A user experience website audit can take many forms. Start by having someone else use your site, and ask them for feedback. Remember to evaluate their experience of your site’s navigation, the quality of your content and their ability to see and respond to calls-to-action.

A UX website audit will also help you understand the impact of your website design on the user experience as well. You will need feedback from several users to get a clear picture of your site’s usability, but if the same roadblocks come up repeatedly, it’s time to run a UX website audit.

6. Monitor website accessibility

It’s important that every user who arrives on your site is able to access all of your content and features. An accessibility audit can help you make sure that your site is usable for everyone, including those with disabilities. It identifies these, and then supports you with clear, implementable solutions to resolve them. That way everyone gets to interact with your site.

Wrap up

Conducting regular site audits is an important responsibility when it comes to optimizing your website. By identifying all website issues as they come up, you can stay on top of your website maintenance before it becomes too much to manage. This way, you can tackle any problems one issue at a time and be sure that your website is set up for SEO success.

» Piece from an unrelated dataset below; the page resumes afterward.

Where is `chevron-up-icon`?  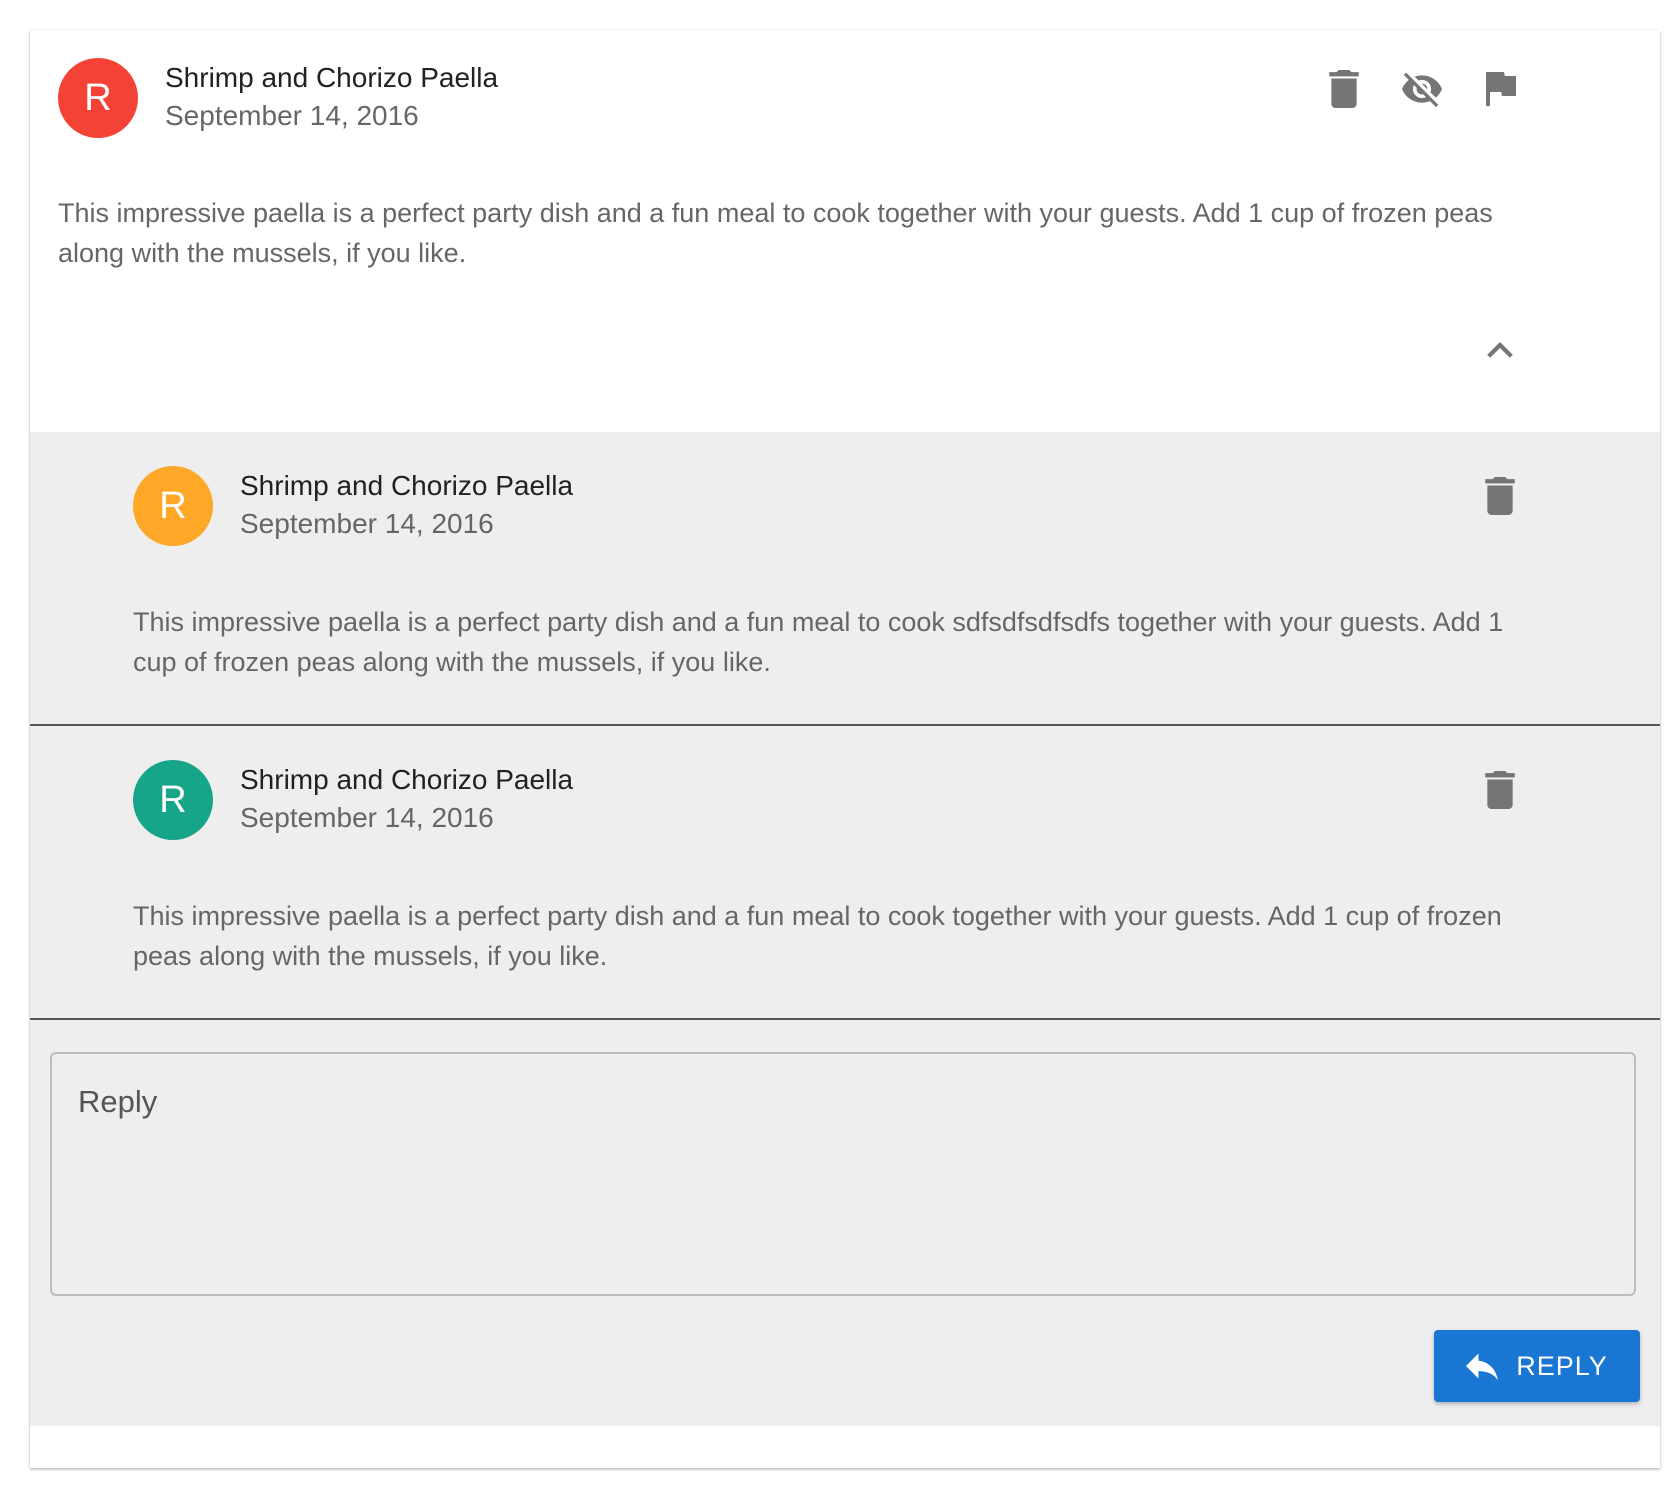
chevron-up-icon is located at coordinates (1500, 350).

An audit will check your site for site errors and help you discover what can be improved on your pages to boost your search engine visibility. To sum up:

  • A website audit can check your website performance, improve your search engine optimization, and boost your conversion rate.
  • An effective site audit checklist should include Site health audit, Site security audit, Conversion rate audit, Competitors audit, Content audit, and Social media presence audit. 
  • The cost of a website audit depends on the size of your website, the type of audit you need, and the agency you’ll be working with. 
  • The best way to run a site audit is through checking your technical SEO, performing a site crawl, improving user experience, checking your site speed and mobile-friendliness, and improving your on-page SEO.